§ WHAT IS EXPECTED
Reproduce exactly the run of lines that begins with the one containing "Given: Click the Select All [A] button" and ends with the last line of the records, omitting pictures.

Records drawn from a dataset:
┄┄┄┄┄┄┄┄┄┄

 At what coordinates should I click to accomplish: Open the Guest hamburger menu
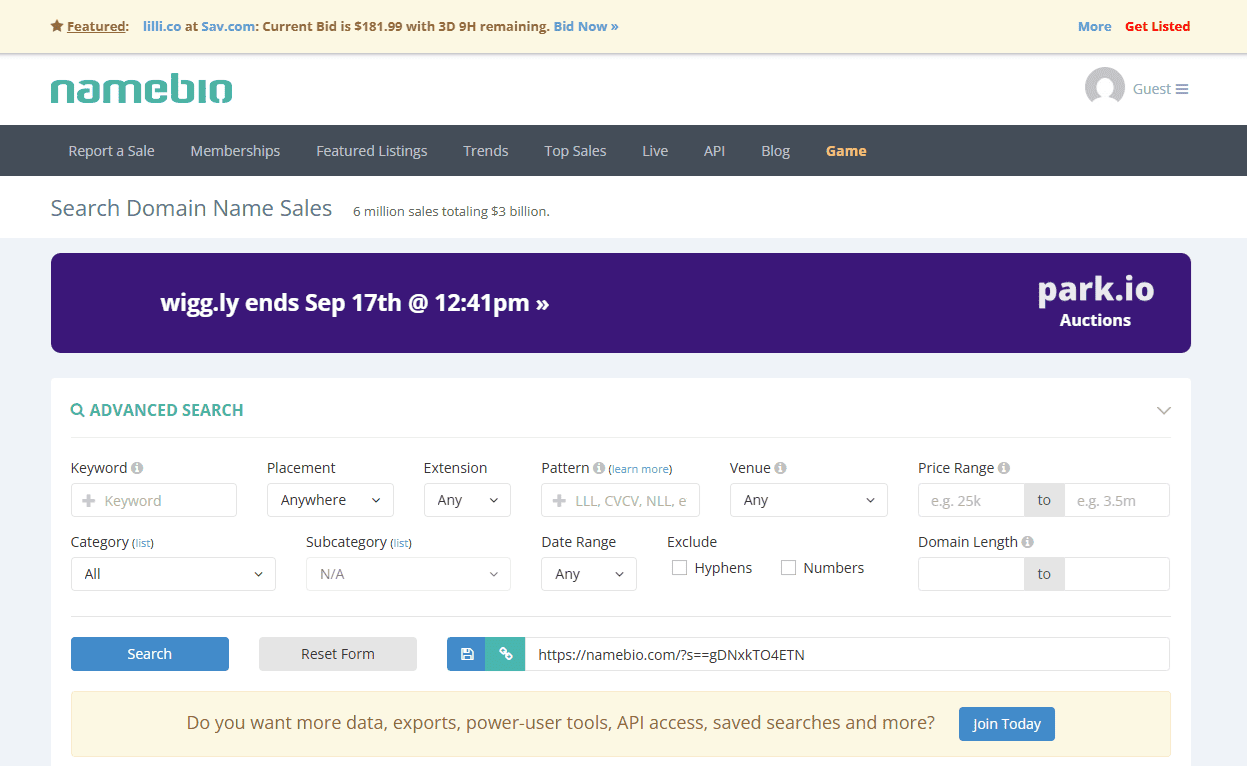pos(1181,89)
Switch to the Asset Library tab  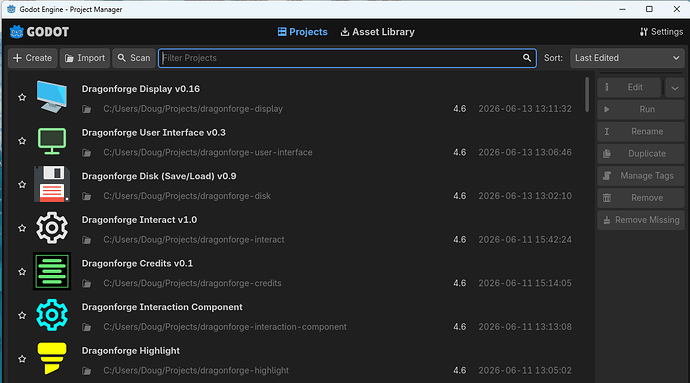[x=378, y=32]
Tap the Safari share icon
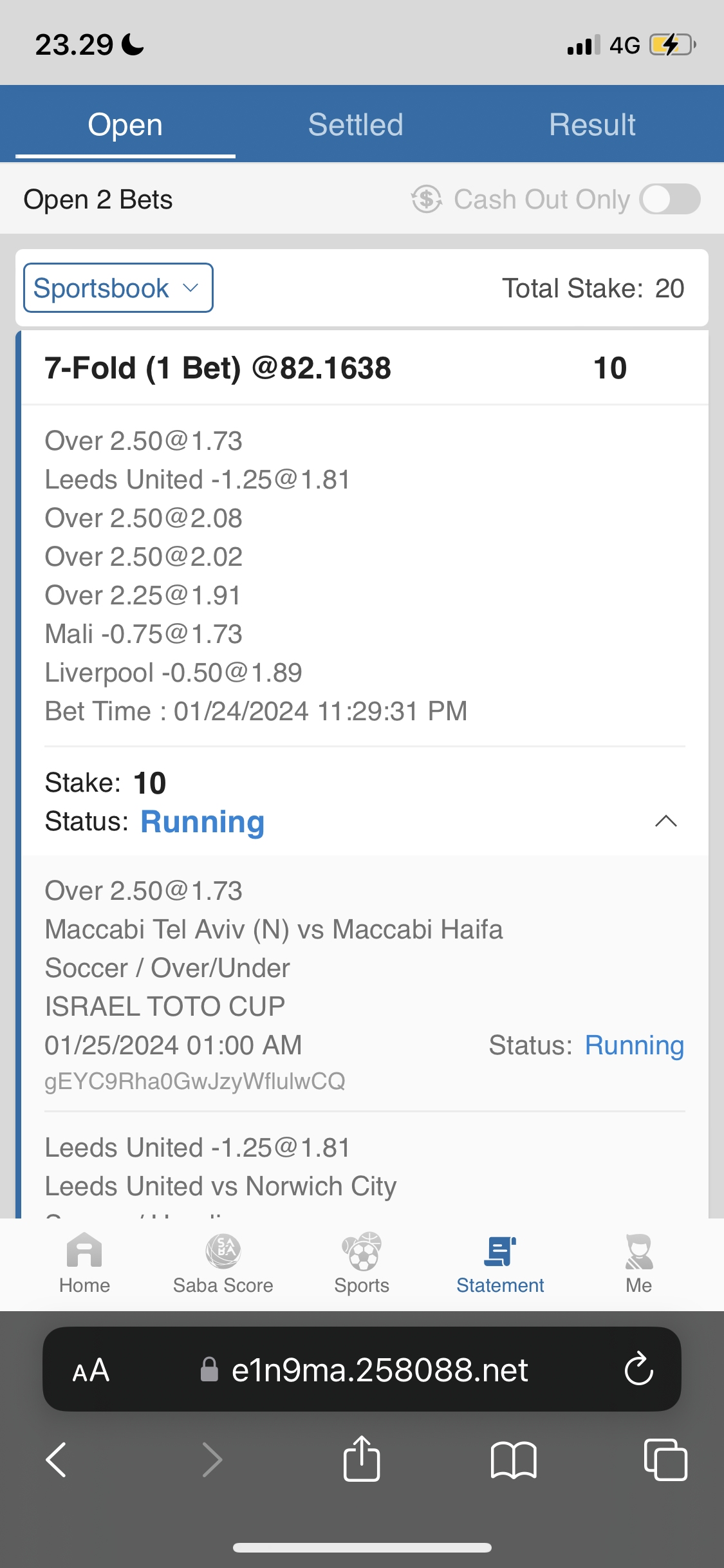Viewport: 724px width, 1568px height. tap(362, 1459)
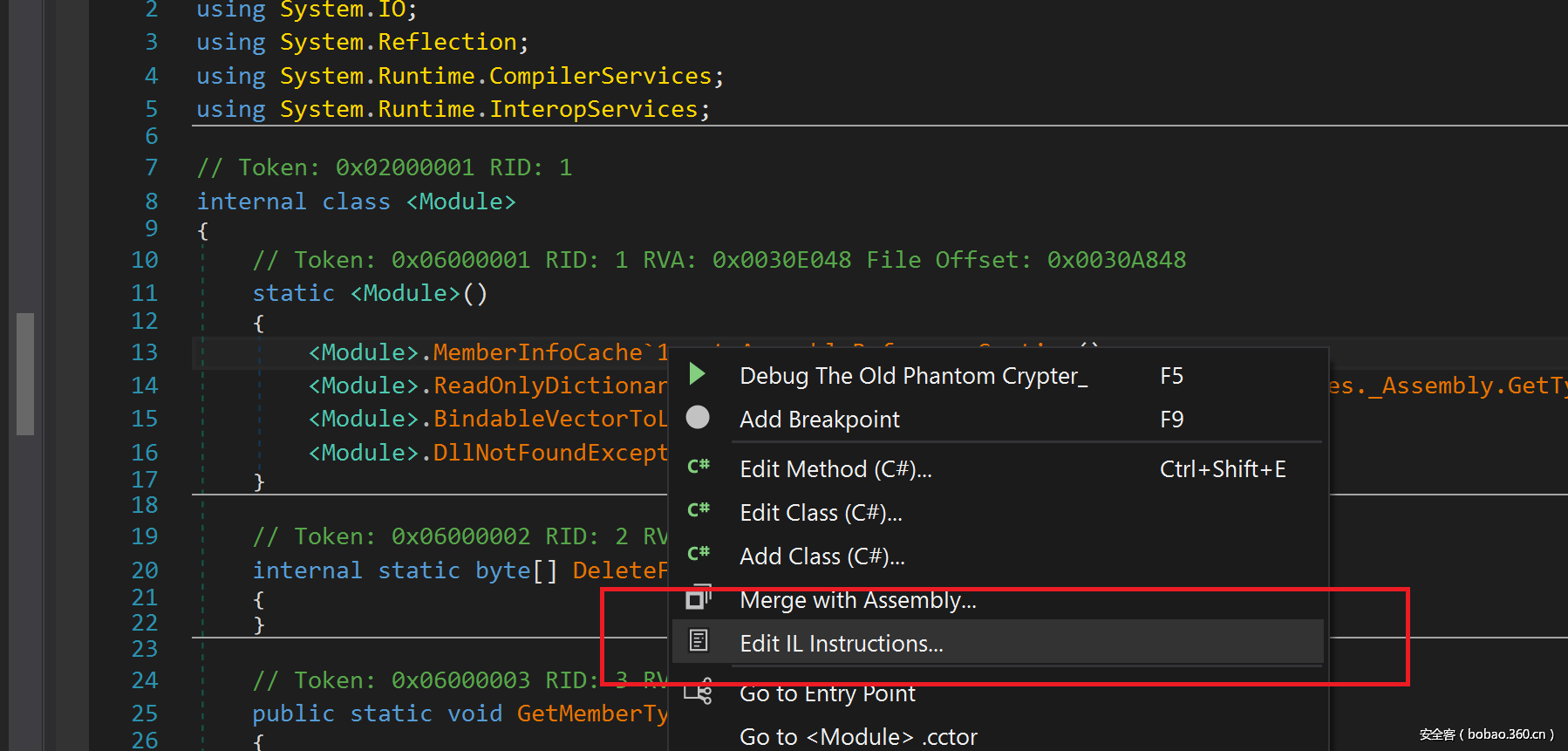Click CompilerServices in the using statement

click(x=600, y=76)
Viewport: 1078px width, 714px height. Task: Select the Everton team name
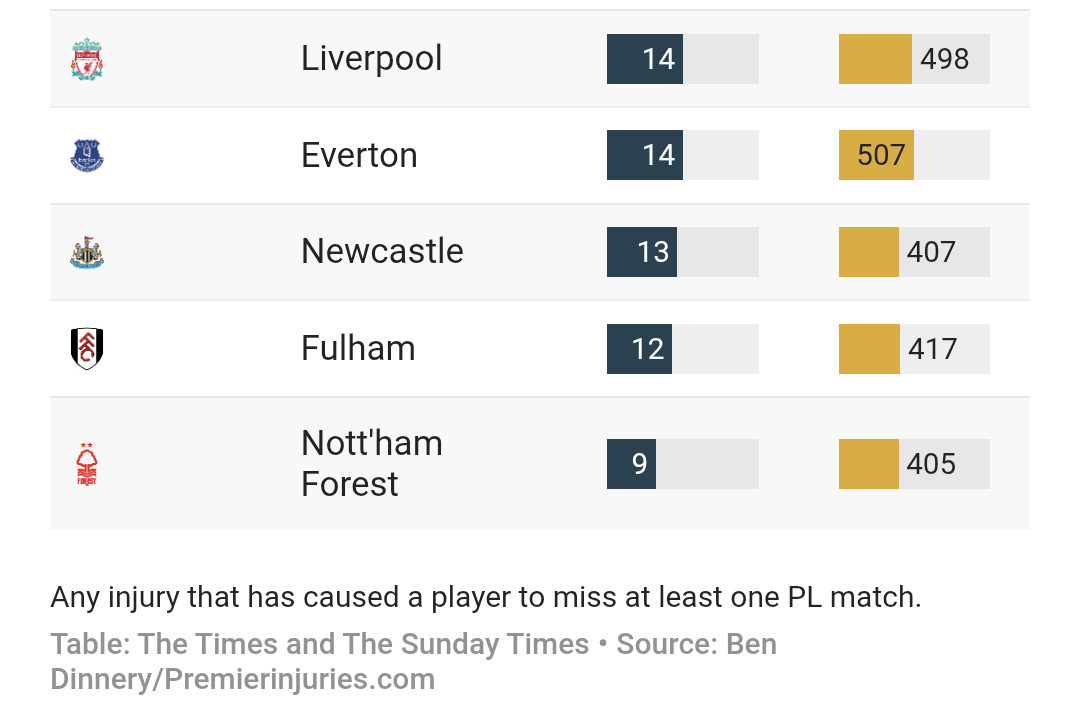pyautogui.click(x=359, y=155)
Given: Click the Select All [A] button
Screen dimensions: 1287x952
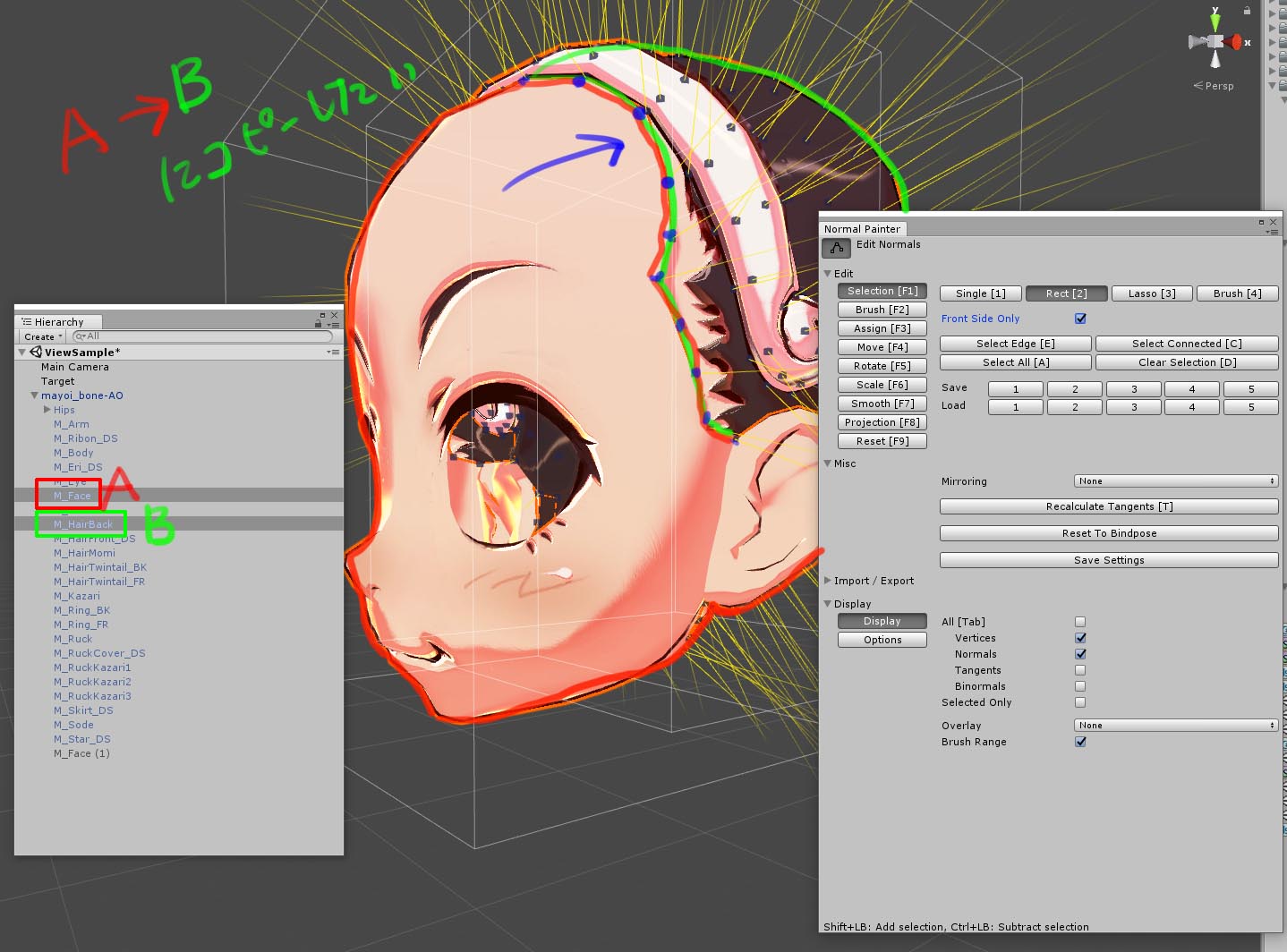Looking at the screenshot, I should pyautogui.click(x=1015, y=361).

┄┄┄┄┄┄┄┄┄┄

§ FINISHED TASK
Given: Click the Select All [A] button
Screen dimensions: 1287x952
Looking at the screenshot, I should pyautogui.click(x=1015, y=361).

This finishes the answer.